**REQUIREMENT:** Copy all lines below that use the word "computer".

**INFORMATION GIVEN:**

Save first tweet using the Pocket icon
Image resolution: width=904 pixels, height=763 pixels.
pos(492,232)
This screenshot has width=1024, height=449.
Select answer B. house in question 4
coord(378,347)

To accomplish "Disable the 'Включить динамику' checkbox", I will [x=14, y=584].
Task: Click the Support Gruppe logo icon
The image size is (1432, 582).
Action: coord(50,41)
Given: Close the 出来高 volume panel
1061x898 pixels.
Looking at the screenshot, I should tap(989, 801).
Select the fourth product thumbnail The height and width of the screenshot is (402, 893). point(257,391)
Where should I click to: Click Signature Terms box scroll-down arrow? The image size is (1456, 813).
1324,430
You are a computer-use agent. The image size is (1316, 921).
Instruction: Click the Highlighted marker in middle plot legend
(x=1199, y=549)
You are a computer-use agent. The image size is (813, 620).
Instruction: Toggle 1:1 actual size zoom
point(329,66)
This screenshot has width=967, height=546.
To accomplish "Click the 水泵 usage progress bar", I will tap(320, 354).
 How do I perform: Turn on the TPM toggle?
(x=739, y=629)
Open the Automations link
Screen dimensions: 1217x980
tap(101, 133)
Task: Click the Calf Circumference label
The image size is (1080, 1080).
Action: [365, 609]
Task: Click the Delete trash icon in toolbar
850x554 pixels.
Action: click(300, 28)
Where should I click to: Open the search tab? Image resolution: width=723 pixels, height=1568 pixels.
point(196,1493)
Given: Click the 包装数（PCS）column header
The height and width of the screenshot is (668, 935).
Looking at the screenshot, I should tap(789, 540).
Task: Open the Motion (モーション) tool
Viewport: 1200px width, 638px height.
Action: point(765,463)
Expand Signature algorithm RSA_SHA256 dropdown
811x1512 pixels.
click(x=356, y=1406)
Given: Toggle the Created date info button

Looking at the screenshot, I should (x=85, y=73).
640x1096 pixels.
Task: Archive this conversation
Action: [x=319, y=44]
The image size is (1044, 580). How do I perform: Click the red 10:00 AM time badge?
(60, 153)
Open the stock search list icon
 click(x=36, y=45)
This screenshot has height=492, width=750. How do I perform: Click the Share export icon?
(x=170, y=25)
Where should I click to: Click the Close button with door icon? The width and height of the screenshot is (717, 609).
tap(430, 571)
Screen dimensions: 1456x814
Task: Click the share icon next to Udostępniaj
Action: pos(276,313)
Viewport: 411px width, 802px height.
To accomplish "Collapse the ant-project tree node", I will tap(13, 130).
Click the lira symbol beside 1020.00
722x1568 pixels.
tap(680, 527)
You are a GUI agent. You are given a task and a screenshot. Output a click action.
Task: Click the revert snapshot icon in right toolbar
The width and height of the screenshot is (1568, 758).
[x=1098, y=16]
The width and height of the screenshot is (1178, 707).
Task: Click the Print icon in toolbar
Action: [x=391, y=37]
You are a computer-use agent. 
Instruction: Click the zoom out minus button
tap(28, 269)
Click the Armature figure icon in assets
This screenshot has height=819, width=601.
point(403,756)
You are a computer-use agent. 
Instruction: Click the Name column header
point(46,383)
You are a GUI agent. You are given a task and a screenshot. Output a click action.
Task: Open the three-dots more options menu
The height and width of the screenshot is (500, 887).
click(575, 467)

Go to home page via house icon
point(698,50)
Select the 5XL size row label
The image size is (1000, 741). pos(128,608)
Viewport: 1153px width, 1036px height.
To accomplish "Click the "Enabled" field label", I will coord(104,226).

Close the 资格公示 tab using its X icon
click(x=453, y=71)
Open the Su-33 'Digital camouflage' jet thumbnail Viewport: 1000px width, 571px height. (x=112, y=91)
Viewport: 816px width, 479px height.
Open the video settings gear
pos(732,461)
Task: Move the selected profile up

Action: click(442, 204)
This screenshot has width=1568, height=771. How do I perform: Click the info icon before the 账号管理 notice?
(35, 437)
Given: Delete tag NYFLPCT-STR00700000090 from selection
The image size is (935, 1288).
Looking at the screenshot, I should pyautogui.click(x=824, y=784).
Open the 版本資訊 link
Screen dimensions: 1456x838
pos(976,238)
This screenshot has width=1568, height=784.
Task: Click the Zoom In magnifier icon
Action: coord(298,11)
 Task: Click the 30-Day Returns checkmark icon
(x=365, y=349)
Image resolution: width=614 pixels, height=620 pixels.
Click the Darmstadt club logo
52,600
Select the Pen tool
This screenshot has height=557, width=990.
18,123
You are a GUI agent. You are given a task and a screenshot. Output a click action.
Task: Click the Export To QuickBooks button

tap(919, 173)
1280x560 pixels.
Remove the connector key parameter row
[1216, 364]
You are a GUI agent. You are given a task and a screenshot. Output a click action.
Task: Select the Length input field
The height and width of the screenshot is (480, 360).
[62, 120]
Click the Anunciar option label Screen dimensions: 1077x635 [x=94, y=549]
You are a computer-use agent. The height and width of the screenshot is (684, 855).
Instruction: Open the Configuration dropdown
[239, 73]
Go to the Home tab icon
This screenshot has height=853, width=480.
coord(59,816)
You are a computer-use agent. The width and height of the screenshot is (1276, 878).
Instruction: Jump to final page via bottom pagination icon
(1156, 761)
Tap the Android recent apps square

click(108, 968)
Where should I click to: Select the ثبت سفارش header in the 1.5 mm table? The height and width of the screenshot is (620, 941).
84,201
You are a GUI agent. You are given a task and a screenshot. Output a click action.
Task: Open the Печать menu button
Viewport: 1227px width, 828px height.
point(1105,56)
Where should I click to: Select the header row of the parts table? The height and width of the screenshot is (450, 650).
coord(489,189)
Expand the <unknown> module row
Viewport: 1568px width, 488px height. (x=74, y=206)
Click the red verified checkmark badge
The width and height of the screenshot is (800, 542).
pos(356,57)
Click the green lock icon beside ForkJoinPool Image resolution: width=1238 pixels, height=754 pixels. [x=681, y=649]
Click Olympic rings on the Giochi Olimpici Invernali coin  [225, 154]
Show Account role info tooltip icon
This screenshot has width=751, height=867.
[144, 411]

**SOLUTION TO THIS TASK:**
You are a computer-use agent. The image size is (1316, 921).
You are a computer-use agent. The image size is (813, 620).
You are a computer-use agent. 
You are a computer-use agent. 
You are a computer-use agent. The height and width of the screenshot is (684, 855).
You are a computer-use agent. The width and height of the screenshot is (1276, 878).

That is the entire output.